By far, the biggest problem is that this plan was designed and followed by someone using exogenous hormones – steroids. For those of you who don’t know, steroids can massively change your recovery capabilities, not just for muscles but your CNS (central nervous system) as well.

This means that Arnold was capable of doing something the vast majority of us will never be able to do because he has an advantage. It’s not an unfair one – steroids are technically “legal” in bodybuilding.

However, natural athletes train, diet, and live vastly different from their enhanced peers for a few different reasons:

  • As you diet, your natural testosterone levels begin to drop. So does T3 (thyroid hormone), and thus not only is it harder to lose fat, but it’s even harder to retain muscle mass!
  • Steroids are known to increase strength, meaning that enhanced athletes can move heavier weights, meaning they can build (and retain) muscle a lot easier.
  • Enhanced individuals also have a slight increase in metabolism, meaning they can get away with more calories before becoming sloppy. The steroids also mean they get to diet a lot harder without losing muscle mass.

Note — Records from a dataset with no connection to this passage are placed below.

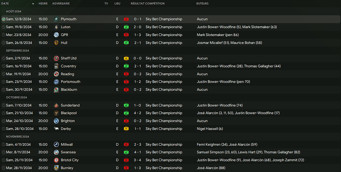Select the row check circle for Sunderland fixture

[3, 106]
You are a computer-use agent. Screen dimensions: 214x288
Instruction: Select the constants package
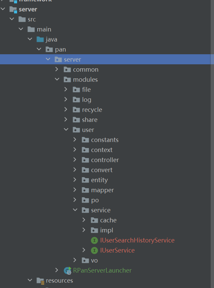coord(104,140)
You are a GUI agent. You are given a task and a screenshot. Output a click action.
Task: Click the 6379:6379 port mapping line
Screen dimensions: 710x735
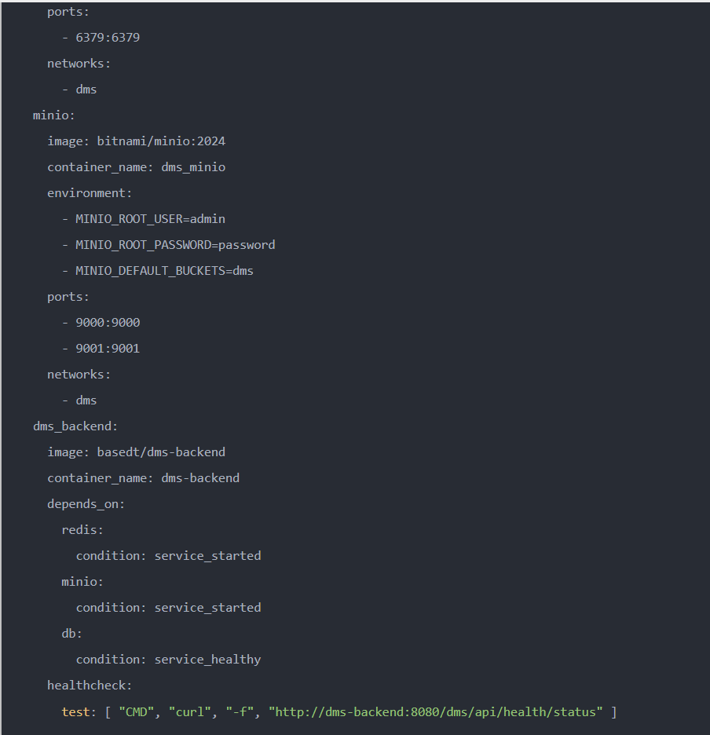(108, 38)
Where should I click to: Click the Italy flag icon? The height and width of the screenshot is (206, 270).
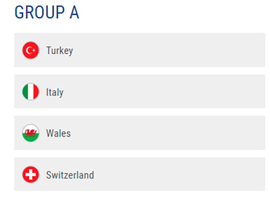(31, 92)
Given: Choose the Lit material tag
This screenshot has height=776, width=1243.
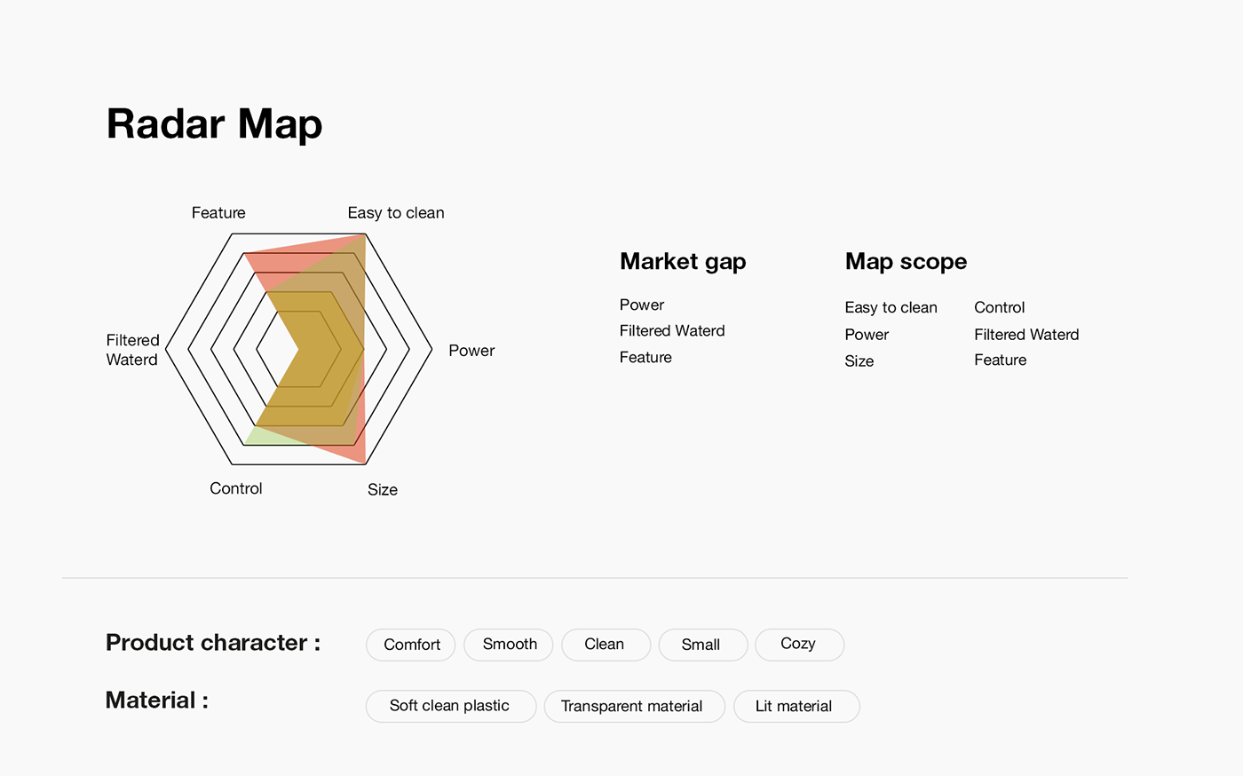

Do steroids really make that much of a difference? Well, seeing as the current Natural Mr. Olympia (Paul Krueger) is 70 – 80 lbs lighter than Big Ramy with less conditioning… Yes, they make a difference.

Overall, this plan is “fun” and “interesting,” to give it some credit, but it’s completely bonkers when you think about actually doing it. You’ll either tear multiple muscles or never progress. The overarching goal should be progressive overload, not “how many sets can I do in a day?”

Arnold 6-Day Split Workout Conclusion

Look, Arnold deserves all the respect he gets. The man is a living legend and has helped bodybuilding more than anyone else on the planet. He’s really only outshined by the best of the best, and when looking at the training plan, that’s impressive.

The plan is definitely not smart. It’s not structured. It’s not progressive, nor is it sustainable. This plan seems to have been developed by someone who just looked at all the exercises you can do in a day and said, “Screw it, I’ll do them all!”

Of course, there are a few problems with this:

  • Doing similar movements with different equipment doesn’t mean more gains.
  • Doing more than 40 sets in one session means you probably aren’t working as hard as you think you are.
  • Having multiple high-volume lifting days in a row with no rest days will usually lead to injury.

And finally, no one is Arnold but Arnold. This plan was made for him. You wouldn’t wear a tailored suit that was made for someone else because it wouldn’t fit properly. This plan was created to address his weaknesses (peep all the calve raises) and to boost his “wow” factor even more.

A plan like this shouldn’t be followed blindly because:

  • You don’t have Arnold’s genetics, meaning your exercise selection and volume will be different.
  • You don’t have a leisurely life like Arnie did, in which he probably could sleep for most of the day, lift, and go for a run on the beach. You, however, need to go to work.
  • You don’t have steroids (hopefully!), meaning you have even fewer recovery capabilities than Arnold.
  • You probably don’t have the funds to eat as much (and as well) as he did, which will also hinder recovery.

Overall, the plan is a nice laugh, but that’s what it stays. It’s novel, it’s humbling, and it’s inspirational, but it certainly isn’t something I would even consider doing.

What you can do is steal some of his ideas!

This means doing some of “his” movements, such as the super wide dumbbell flyers to help give you a wide chest. Dumbbell pullovers will help with those, too.

You can steal some diet ideas as well, not that there are all that many to steal…

I wouldn’t really rate this plan. To be honest, I don’t think he followed this plan to a T. If he really did, I would expect a lot more injuries.

If you’re still super keen on trying this, jeez… Sleep as much as you can, eat as much as you can, destress more than you ever have, and don’t expect many returns on your investment.